I sometimes get the impression that people have to ask permission to draw breath from the 12 board members, split 50-50 between the professional and the amateur game.
It is the opinion of many that the organisation needs some independent directors, possibly even an independent chairman, to broaden thinking and end in-fighting.
It needs to work harder at communicating the good work done and the efforts made to make the game more inclusive, which are going largely unnoticed.
PRACTICE JUGGLING
The central dilemma at the heart of the FA is how to have a commercially successful organisation, which maximises the opportunities presented by the huge marketability of the England team with the responsibility of ensuring the health and growth of the game's grass roots.
These are not mutually exclusive aims, just not always easy to reconcile. Over to you, Brian, and don't drop any of the balls.
BE SEEN TO BE A LEADER
Staff morale is a bit creaky, the media is after you and you are an easy target, so communicate the vision, take a stance when you need to and be decisive.
No more fiascos like David Beckham's deliberate yellow card going unpunished.

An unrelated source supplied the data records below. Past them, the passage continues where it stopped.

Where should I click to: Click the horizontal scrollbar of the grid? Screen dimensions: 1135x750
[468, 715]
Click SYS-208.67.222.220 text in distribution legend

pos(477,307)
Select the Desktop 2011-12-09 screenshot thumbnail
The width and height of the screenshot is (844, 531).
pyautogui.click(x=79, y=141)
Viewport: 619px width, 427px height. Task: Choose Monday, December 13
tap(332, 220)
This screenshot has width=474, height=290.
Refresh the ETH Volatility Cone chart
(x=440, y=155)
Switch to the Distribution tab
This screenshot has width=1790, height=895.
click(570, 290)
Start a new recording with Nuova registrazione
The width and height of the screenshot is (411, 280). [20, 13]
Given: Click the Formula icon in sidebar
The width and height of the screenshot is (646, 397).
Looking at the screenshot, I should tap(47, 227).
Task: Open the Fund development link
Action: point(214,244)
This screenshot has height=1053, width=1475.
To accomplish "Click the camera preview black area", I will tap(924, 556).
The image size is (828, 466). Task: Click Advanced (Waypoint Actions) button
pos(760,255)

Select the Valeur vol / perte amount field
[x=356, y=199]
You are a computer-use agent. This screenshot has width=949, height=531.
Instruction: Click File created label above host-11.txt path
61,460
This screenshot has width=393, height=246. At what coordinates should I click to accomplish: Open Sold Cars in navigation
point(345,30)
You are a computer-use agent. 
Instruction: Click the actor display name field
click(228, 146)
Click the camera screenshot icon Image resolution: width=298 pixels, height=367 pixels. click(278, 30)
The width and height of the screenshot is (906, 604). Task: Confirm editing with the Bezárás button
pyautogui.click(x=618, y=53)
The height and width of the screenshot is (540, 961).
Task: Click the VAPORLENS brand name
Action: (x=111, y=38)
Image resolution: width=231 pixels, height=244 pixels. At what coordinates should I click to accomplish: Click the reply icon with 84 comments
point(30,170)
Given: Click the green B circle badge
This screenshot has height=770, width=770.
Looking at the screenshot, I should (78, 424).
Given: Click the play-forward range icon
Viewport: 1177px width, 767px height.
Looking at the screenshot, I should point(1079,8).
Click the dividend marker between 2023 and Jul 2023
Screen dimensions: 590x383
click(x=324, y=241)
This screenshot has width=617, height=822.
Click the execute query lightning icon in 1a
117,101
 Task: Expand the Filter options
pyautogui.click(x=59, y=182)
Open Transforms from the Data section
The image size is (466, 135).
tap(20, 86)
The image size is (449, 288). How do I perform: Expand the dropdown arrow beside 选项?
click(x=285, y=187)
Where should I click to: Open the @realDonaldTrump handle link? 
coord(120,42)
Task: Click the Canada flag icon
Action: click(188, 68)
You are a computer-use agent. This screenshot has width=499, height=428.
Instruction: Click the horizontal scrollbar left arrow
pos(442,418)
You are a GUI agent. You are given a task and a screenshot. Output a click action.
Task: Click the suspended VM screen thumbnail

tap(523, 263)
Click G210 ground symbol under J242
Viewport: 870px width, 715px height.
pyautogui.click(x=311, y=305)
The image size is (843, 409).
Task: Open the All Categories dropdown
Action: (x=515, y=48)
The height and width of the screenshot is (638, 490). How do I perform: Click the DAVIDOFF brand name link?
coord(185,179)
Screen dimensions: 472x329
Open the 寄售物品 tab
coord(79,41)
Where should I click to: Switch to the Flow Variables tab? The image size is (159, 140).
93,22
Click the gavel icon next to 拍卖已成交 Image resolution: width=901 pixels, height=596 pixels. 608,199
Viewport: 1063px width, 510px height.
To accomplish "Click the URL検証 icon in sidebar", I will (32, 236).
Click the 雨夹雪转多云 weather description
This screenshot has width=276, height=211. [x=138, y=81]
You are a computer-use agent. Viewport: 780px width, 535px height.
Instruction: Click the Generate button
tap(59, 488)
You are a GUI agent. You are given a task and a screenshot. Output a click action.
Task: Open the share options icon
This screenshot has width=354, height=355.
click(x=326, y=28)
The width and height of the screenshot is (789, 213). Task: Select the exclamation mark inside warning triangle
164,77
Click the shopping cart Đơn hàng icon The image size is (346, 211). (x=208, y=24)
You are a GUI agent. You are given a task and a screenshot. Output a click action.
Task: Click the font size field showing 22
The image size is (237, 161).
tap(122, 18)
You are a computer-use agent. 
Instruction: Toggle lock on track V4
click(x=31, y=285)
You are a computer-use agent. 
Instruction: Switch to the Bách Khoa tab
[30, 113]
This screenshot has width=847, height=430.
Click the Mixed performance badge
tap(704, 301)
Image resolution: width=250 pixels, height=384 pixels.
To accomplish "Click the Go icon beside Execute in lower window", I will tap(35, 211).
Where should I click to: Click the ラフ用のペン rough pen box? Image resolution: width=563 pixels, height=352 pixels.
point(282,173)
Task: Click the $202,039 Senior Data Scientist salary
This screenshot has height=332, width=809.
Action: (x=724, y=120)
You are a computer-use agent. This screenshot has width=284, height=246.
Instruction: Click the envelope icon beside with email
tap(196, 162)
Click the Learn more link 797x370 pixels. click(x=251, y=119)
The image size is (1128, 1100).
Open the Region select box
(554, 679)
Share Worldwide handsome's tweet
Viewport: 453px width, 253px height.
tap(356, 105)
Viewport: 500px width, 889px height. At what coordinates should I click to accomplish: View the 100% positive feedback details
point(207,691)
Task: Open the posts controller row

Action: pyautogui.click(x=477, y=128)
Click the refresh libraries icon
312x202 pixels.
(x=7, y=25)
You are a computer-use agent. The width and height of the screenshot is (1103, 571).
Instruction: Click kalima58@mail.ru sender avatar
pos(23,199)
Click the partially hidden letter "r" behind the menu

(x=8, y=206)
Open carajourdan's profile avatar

Make it clear who is running the game, without falling out with the Premier League. That way ruin lies.
MAJOR PROJECTS AND BIG ISSUES
Making sure Wembley is delivered on time and on budget - and open for the Carling Cup final in 2006 - is a priority.
A decision also needs to be made over the future of the mothballed National Academy at Burton-upon-Trent.
The need for better discipline needs to be addressed - to the point at which cheating becomes unacceptable because a million schoolboys (and girls) are watching and emulating the game's stars.
Ways also need to continue to improve refereeing standards and never forget that as Jock Stein said: "Football without fans is nothing."
WIN A MAJOR TROPHY
It is nearly 40 years since England won anything worth shouting about.
Admittedly, this is an ambition that is going to take a bit more than just an effective chief executive to achieve but don't forget that the public will forgive you absolutely anything if you pull it off - and you'll be Sir Brian before you retire.
Good luck. Heaps of it. You'll need it.